Dejavu: Towards Experience Feedback Learning for Embodied Intelligence

Conference: CVPR 2026
Paper: CVF Open Access
Code: Project Page https://dejavu2025.github.io/
Area: Embodied Intelligence / Robotics
Keywords: VLA, Experience Replay Retrieval, Residual Policy, Post-deployment Learning, Soft Actor-Critic

TL;DR

An Experience Feedback Network (EFN) is attached to a frozen VLA policy. It retrieves semantically similar historical trajectories from an "experience bank" that grows continuously during deployment. Using reinforcement learning, it predicts a residual correction added to the original action. This allows robots to improve through "accumulating and invoking memory" without updating any backbone weights. Success rates for LIBERO long tasks increased from 53.7% to 76.5%, and average real-world success rates improved from 25.8% to 70.2%.

Background & Motivation

Background: Unified Vision-Language-Action (VLA) models, trained on large-scale offline data, can perform manipulation tasks with cross-task generalization. However, once deployed, these models have frozen weights—they essentially "stop learning" in real environments unless expensive fine-tuning is conducted on newly collected data.
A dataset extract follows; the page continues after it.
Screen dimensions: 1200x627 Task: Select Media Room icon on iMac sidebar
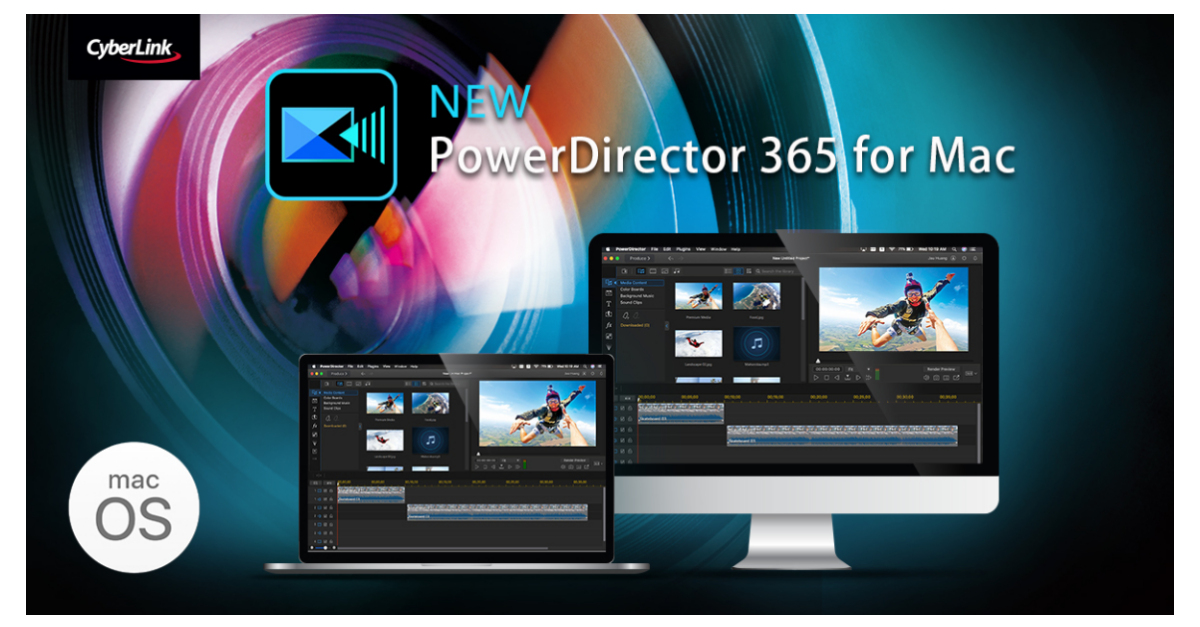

Limitations of Prior Work: When facing new problems, humans do not rewrite core knowledge in the brain but rather recall and reuse past experiences (the episodic memory mechanism behind "déjà vu"). Existing VLAs lack this capability; improvement requires weight modification. Existing "retrieval-augmented RL / retrieval-augmented embodied agent" methods mostly: (i) still require continuous updates to the weights of a trainable policy during deployment; (ii) retrieve from static offline corpora rather than a living memory bank that grows with deployment; (iii) perform retrieval on compressed state/task abstractions instead of the rich, open-vocabulary vision-language interfaces used by modern VLAs.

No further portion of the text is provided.